## [What you need to do]
Extract every record, exactly as written, and ignore the pictures.

## [Material for this task]

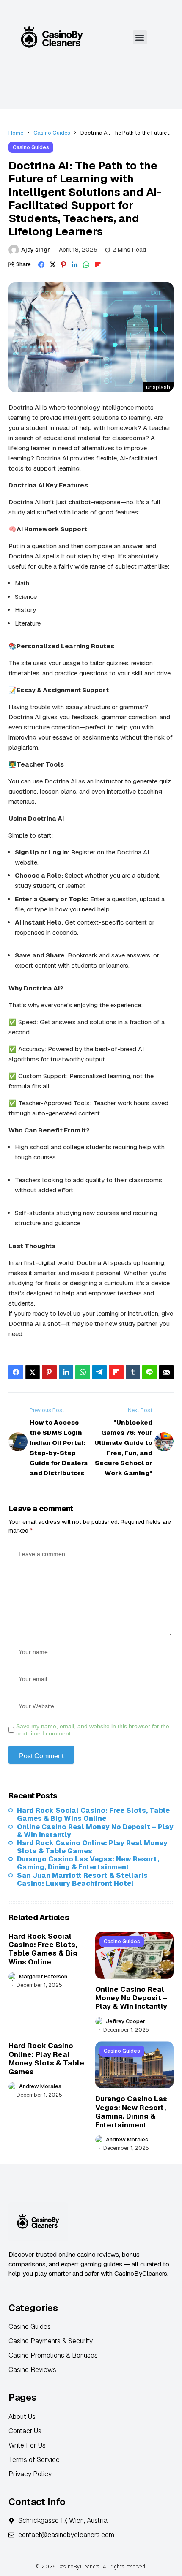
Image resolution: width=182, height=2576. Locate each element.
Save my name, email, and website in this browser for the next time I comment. (92, 1730)
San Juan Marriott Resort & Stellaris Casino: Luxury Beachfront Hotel (82, 1879)
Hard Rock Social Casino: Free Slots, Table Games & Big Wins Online (93, 1814)
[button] (140, 37)
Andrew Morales (40, 2086)
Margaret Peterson (43, 1976)
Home (15, 132)
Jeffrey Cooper (125, 2021)
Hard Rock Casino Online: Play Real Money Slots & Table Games (92, 1847)
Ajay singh (36, 249)
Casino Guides (51, 132)
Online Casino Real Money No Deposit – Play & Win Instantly (95, 1831)
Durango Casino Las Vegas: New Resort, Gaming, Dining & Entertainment (88, 1863)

## [Output]
Image resolution: width=182, height=2576. Locate each element.
Save my name, email, and website in this browser for the next time I comment. (92, 1730)
San Juan Marriott Resort & Stellaris Casino: Luxury Beachfront Hotel (82, 1879)
Hard Rock Social Casino: Free Slots, Table Games & Big Wins Online (93, 1814)
[button] (140, 37)
Andrew Morales (40, 2086)
Margaret Peterson (43, 1976)
Home (15, 132)
Jeffrey Cooper (125, 2021)
Hard Rock Casino Online: Play Real Money Slots & Table Games (92, 1847)
Ajay singh (36, 249)
Casino Guides (51, 132)
Online Casino Real Money No Deposit – Play & Win Instantly (95, 1831)
Durango Casino Las Vegas: New Resort, Gaming, Dining & Entertainment (88, 1863)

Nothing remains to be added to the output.